Putin says Turkey shot down Russian warplane to protect IS oil trade
Russian President Vladimir Putin on Monday accused Ankara of shooting down a Russian warplane last week to protect supplies of oil from the Islamic State (IS) group to Turkey.
"We have every reason to think that the decision to shoot down our plane was dictated by the desire to protect the oil supply lines to Turkish territory, right to the ports where it is loaded onto tankers," Putin said during a news conference on the fringes of UN climate talks near Paris.
"We have received additional information which unfortunately confirms that this oil, produced in areas controlled by the Islamic State and other terrorist organisations, is transported on an industrial scale to Turkey."
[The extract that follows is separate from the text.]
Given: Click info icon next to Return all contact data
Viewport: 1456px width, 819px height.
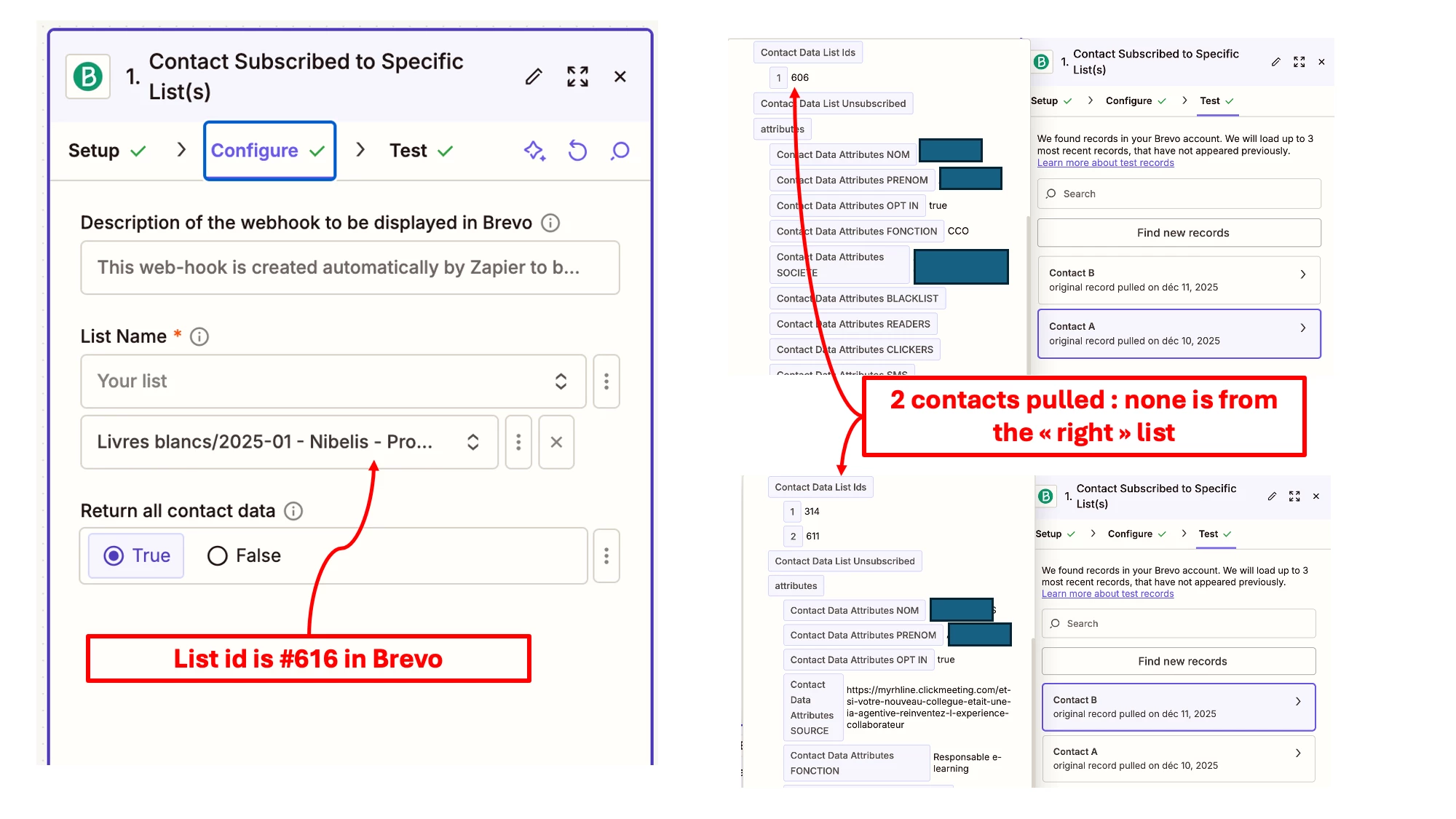Looking at the screenshot, I should (x=293, y=511).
After the Su-24 bomber was downed on the Syrian border last week, Putin accused the Turks of being "accomplices of terrorists" and said oil from IS territory was being exported through Turkey.
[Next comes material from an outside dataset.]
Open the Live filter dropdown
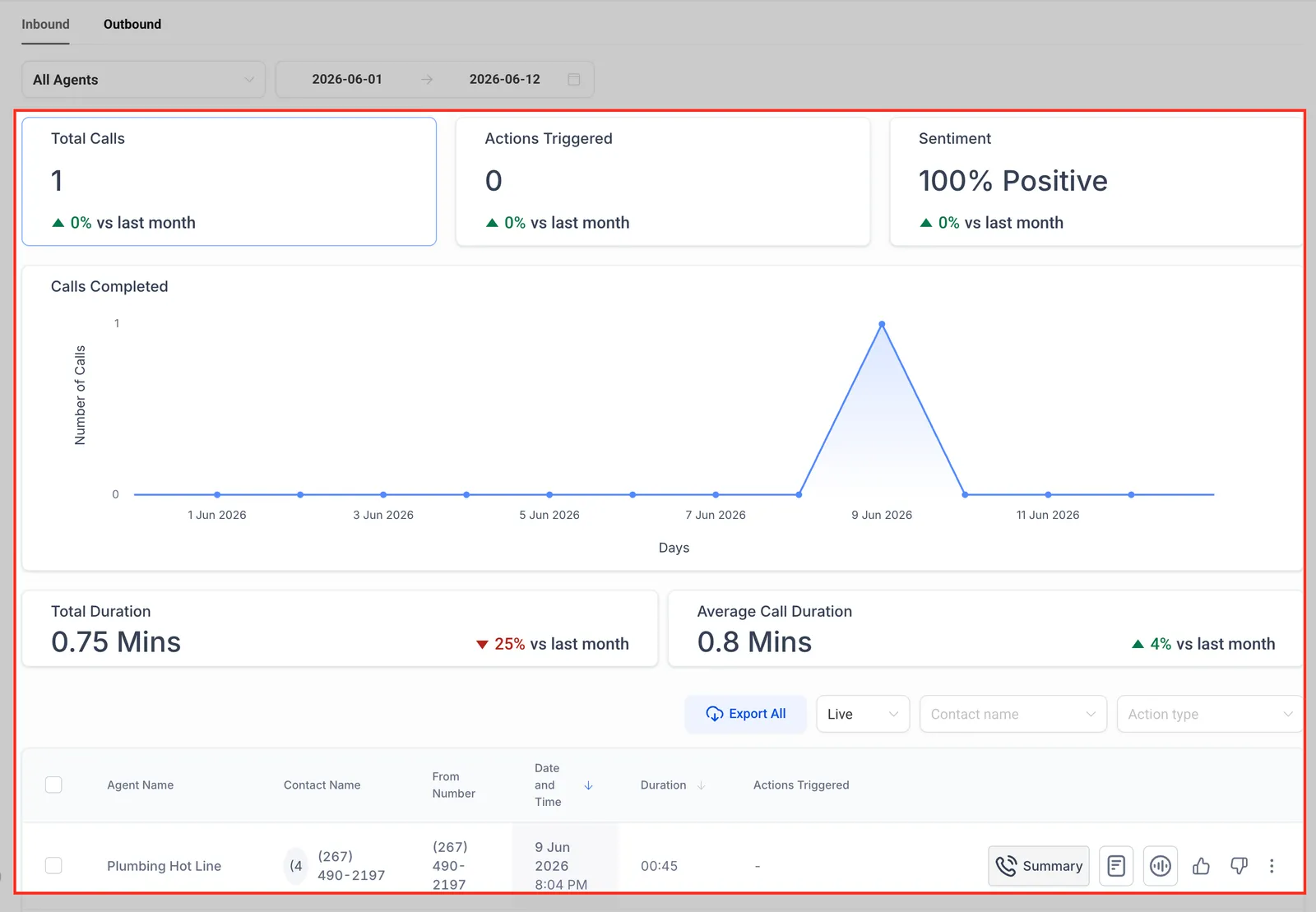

Revenues from selling oil constitute one of the main sources of income for IS, which controls large areas of Syria and Iraq.
Putin said most of the counterparts he had spoken to at the climate conference, which began Monday and is being attended by around 150 world leaders, agreed it was "not necessary" for Turkey to shoot down the Russian plane.
He said the idea of an international coalition to fight IS - a plan pushed by Moscow and France after a Russian airliner was brought down by a bomb and Paris was attacked by gunmen affiliated to IS - was seriously threatened by the Turkish action.
Little concrete progress had been made on the coalition as international powers struggle to agree what role Syrian President Bashar al-Assad should have.
"We will always support (the idea of a grand coalition) but we won't get there as long as some people use terrorist groups to serve their short-term political interests," Putin said.
The Russian air force said on Monday that its Su-34 fighter-bombers in Syria were now armed with air-to-air missiles.
Air force spokesman Colonel Igor Klimov said the missiles have a range of about 60 kilometres (35 miles), Russian news agencies reported.
"The planes are equipped with missiles for their defence," Klimov said.